Whatever the future holds, we must address patient needs. says Dr Boris Malyugin in his editorial in the June issue of EuroTimes.
Boris Malyugin MD,PhD
It is with great pleasure that I write this editorial for the May issue of EuroTimes. This issue has a special focus on the use of technology in cataract and refractive surgery.
Cataract surgery has improved significantly in terms of visual outcomes, complications and ease of the procedure. Our patients benefited from improvements in surgical technique and the development of more advanced phaco machines, OVDs and intraocular lenses with advanced optical characteristics.
I believe that recent advances are also based on improvements in optical biometry and the inclusion of factors such as posterior corneal power in IOL formulae. The use of these newer formulae including those based on artificial intelligence is also helping to improve accuracy. Some of them may be particularly useful for post-refractive surgery cases and extremely long or short axial lengths.
There have also been major advances in intraoperative imaging technologies such as 3D and OCT. The latter helped us to better understand the fluidics and anatomical causes of Infusion Misdirection Syndrome (IMS). Typical characteristics of IMS are the posterior capsule bulging forward, accumulation of lens particles behind the PC and anterior chamber flattening at the final steps of phacoemulsification and during irrigation-aspiration. That is not infrequent in eyes with advanced and mature cataracts and loose zonules and coming from irrigation fluid accumulating behind the posterior capsule due to the Wieger’s ligament rupture.

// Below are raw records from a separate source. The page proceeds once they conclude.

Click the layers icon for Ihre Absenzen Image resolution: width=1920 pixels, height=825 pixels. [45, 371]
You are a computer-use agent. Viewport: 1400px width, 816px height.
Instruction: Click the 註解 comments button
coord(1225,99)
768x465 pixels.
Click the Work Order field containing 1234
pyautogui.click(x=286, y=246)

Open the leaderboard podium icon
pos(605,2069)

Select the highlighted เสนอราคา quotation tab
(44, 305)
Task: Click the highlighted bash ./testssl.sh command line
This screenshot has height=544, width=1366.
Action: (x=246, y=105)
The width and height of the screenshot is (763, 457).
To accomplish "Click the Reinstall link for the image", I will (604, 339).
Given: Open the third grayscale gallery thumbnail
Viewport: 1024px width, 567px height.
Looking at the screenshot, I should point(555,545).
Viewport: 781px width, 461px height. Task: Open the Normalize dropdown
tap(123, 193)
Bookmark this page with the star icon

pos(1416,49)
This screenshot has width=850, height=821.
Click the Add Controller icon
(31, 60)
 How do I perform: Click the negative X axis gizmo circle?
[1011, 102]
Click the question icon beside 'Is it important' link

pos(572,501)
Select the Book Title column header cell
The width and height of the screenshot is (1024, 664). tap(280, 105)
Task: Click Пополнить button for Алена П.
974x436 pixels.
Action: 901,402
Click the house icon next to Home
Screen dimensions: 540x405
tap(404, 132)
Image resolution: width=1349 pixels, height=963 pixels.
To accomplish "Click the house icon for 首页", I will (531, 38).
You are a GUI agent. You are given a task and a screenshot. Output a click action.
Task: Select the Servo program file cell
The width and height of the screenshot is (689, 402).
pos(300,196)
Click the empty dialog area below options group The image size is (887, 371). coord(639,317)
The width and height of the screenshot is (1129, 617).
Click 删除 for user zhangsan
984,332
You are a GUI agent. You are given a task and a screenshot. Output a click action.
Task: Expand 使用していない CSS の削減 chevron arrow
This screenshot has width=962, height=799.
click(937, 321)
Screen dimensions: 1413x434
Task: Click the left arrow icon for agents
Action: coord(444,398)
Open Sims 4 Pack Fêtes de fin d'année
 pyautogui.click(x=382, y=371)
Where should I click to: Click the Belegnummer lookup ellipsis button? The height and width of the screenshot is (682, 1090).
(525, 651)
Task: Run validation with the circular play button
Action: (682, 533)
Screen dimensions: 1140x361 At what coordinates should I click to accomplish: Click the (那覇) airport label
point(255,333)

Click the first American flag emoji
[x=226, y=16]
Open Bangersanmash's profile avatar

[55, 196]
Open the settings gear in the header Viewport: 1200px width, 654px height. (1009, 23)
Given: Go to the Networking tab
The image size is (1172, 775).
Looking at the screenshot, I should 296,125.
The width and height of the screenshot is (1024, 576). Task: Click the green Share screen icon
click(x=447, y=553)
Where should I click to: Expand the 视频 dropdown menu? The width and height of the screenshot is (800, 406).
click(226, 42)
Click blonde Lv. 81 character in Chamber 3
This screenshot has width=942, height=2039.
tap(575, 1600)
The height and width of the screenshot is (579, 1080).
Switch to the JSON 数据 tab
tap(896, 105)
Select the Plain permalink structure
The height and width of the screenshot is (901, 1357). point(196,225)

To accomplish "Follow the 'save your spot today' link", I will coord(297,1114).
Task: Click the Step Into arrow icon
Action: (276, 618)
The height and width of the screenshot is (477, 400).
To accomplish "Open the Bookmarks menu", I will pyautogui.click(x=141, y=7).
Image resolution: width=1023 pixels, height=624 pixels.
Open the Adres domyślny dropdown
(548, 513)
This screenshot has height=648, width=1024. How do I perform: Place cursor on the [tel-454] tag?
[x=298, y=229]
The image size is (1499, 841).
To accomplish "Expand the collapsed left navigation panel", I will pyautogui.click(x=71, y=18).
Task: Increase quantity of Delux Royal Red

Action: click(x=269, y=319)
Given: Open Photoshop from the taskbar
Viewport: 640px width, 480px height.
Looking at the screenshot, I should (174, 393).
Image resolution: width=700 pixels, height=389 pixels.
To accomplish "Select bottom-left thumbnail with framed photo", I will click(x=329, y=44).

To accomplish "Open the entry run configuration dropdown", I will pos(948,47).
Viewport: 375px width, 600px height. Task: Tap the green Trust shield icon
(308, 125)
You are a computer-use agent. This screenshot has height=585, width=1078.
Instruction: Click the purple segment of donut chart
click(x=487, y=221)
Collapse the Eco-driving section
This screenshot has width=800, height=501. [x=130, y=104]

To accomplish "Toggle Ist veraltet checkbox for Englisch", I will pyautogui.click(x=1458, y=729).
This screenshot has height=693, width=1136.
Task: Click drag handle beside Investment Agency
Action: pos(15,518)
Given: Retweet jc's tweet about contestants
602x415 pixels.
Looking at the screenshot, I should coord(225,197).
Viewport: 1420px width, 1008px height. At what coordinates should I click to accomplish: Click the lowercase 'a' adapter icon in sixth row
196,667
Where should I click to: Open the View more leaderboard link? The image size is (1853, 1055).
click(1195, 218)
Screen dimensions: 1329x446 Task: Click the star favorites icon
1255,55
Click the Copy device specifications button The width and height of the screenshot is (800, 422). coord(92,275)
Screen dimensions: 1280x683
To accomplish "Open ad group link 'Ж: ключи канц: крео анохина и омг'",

Since the outbreak of the COVID-19 pandemic, we have also had to re-evaluate the way we perform our surgeries and deal with our patients. In future years, we can look forward to more exciting developments in the field of telemedicine.
In this issue of EuroTimes, Dr Iain Livingstone discusses his experience helping to set up a pioneering virtual emergency teleophthalmology programme covering a large part of Scotland in response to the COVID-19 emergency.
In conclusion, let me leave a final reflection from my friend and colleague, Professor Rudy MMA Nuijts, President of the ESCRS.
In the EuroTimes Cover Story Prof Nuijts points out that whatever the future holds, the focus must continue to be on addressing patient needs. He asks will it make sense to continue to push visual outcomes within 0.5D of target beyond the 80-85% achievable today? “I have not seen any study that addresses that,” he says.
With limited resources and difficulties to eye care access in many countries we really are in great need of breakthrough innovations that will increase our efficiency and the quality of care for the many patients in need.